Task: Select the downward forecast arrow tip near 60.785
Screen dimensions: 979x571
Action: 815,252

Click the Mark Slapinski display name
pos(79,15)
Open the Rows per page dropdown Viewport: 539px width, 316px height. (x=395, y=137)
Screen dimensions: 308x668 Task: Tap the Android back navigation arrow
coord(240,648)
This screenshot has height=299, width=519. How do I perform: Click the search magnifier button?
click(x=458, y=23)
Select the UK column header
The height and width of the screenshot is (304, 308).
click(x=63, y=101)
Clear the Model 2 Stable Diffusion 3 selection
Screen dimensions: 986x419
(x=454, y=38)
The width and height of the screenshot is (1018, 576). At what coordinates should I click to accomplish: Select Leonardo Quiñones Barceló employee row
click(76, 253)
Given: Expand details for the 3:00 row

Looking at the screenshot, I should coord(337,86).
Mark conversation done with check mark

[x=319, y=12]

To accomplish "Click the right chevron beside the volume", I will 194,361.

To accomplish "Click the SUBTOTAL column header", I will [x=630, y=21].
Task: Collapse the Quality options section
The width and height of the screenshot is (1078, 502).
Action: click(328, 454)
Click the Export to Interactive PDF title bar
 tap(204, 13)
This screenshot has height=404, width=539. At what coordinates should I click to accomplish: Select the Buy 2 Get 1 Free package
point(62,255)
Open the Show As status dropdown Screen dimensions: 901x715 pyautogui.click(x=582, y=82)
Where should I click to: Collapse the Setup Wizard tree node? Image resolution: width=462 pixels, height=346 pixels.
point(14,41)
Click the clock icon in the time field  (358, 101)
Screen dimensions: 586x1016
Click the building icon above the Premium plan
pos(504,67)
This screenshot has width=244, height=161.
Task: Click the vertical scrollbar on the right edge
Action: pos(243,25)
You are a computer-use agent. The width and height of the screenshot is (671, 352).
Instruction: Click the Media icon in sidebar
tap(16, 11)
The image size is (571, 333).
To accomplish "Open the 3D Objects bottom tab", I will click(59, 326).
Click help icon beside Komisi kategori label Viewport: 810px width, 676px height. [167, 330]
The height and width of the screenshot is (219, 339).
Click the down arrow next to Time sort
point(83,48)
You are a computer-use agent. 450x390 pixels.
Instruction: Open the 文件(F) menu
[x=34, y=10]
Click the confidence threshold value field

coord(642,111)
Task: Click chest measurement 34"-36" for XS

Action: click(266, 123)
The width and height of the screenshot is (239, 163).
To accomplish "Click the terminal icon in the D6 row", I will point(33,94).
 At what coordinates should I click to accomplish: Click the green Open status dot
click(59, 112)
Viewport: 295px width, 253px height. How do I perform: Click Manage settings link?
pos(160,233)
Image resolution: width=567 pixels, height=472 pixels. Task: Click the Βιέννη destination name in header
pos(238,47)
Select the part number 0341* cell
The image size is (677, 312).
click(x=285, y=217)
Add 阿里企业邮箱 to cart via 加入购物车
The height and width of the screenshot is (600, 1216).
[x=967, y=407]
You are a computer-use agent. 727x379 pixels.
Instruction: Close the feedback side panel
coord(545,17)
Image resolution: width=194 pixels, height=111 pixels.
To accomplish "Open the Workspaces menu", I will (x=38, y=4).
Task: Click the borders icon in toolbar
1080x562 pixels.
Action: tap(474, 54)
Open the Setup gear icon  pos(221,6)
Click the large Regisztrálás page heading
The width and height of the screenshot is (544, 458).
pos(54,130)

● ACTION ITEM:
A word-for-word copy of all the entries above is required.

● SOLUTION TO THE PROBLEM:
Task: Select the downward forecast arrow tip near 60.785
Screen dimensions: 979x571
Action: 815,252

Click the Mark Slapinski display name
pos(79,15)
Open the Rows per page dropdown Viewport: 539px width, 316px height. (x=395, y=137)
Screen dimensions: 308x668 Task: Tap the Android back navigation arrow
coord(240,648)
This screenshot has height=299, width=519. How do I perform: Click the search magnifier button?
click(x=458, y=23)
Select the UK column header
The height and width of the screenshot is (304, 308).
click(x=63, y=101)
Clear the Model 2 Stable Diffusion 3 selection
Screen dimensions: 986x419
(x=454, y=38)
The width and height of the screenshot is (1018, 576). At what coordinates should I click to accomplish: Select Leonardo Quiñones Barceló employee row
click(76, 253)
Given: Expand details for the 3:00 row

Looking at the screenshot, I should coord(337,86).
Mark conversation done with check mark

[x=319, y=12]

To accomplish "Click the right chevron beside the volume", I will 194,361.

To accomplish "Click the SUBTOTAL column header", I will [x=630, y=21].
Task: Collapse the Quality options section
The width and height of the screenshot is (1078, 502).
Action: click(328, 454)
Click the Export to Interactive PDF title bar
 tap(204, 13)
This screenshot has height=404, width=539. At what coordinates should I click to accomplish: Select the Buy 2 Get 1 Free package
point(62,255)
Open the Show As status dropdown Screen dimensions: 901x715 pyautogui.click(x=582, y=82)
Where should I click to: Collapse the Setup Wizard tree node? Image resolution: width=462 pixels, height=346 pixels.
point(14,41)
Click the clock icon in the time field  (358, 101)
Screen dimensions: 586x1016
Click the building icon above the Premium plan
pos(504,67)
This screenshot has width=244, height=161.
Task: Click the vertical scrollbar on the right edge
Action: pos(243,25)
You are a computer-use agent. The width and height of the screenshot is (671, 352).
Instruction: Click the Media icon in sidebar
tap(16, 11)
The image size is (571, 333).
To accomplish "Open the 3D Objects bottom tab", I will click(59, 326).
Click help icon beside Komisi kategori label Viewport: 810px width, 676px height. [167, 330]
The height and width of the screenshot is (219, 339).
Click the down arrow next to Time sort
point(83,48)
You are a computer-use agent. 450x390 pixels.
Instruction: Open the 文件(F) menu
[x=34, y=10]
Click the confidence threshold value field

coord(642,111)
Task: Click chest measurement 34"-36" for XS

Action: click(266, 123)
The width and height of the screenshot is (239, 163).
To accomplish "Click the terminal icon in the D6 row", I will point(33,94).
 At what coordinates should I click to accomplish: Click the green Open status dot
click(59, 112)
Viewport: 295px width, 253px height. How do I perform: Click Manage settings link?
pos(160,233)
Image resolution: width=567 pixels, height=472 pixels. Task: Click the Βιέννη destination name in header
pos(238,47)
Select the part number 0341* cell
The image size is (677, 312).
click(x=285, y=217)
Add 阿里企业邮箱 to cart via 加入购物车
The height and width of the screenshot is (600, 1216).
[x=967, y=407]
You are a computer-use agent. 727x379 pixels.
Instruction: Close the feedback side panel
coord(545,17)
Image resolution: width=194 pixels, height=111 pixels.
To accomplish "Open the Workspaces menu", I will (x=38, y=4).
Task: Click the borders icon in toolbar
1080x562 pixels.
Action: tap(474, 54)
Open the Setup gear icon  pos(221,6)
Click the large Regisztrálás page heading
The width and height of the screenshot is (544, 458).
pos(54,130)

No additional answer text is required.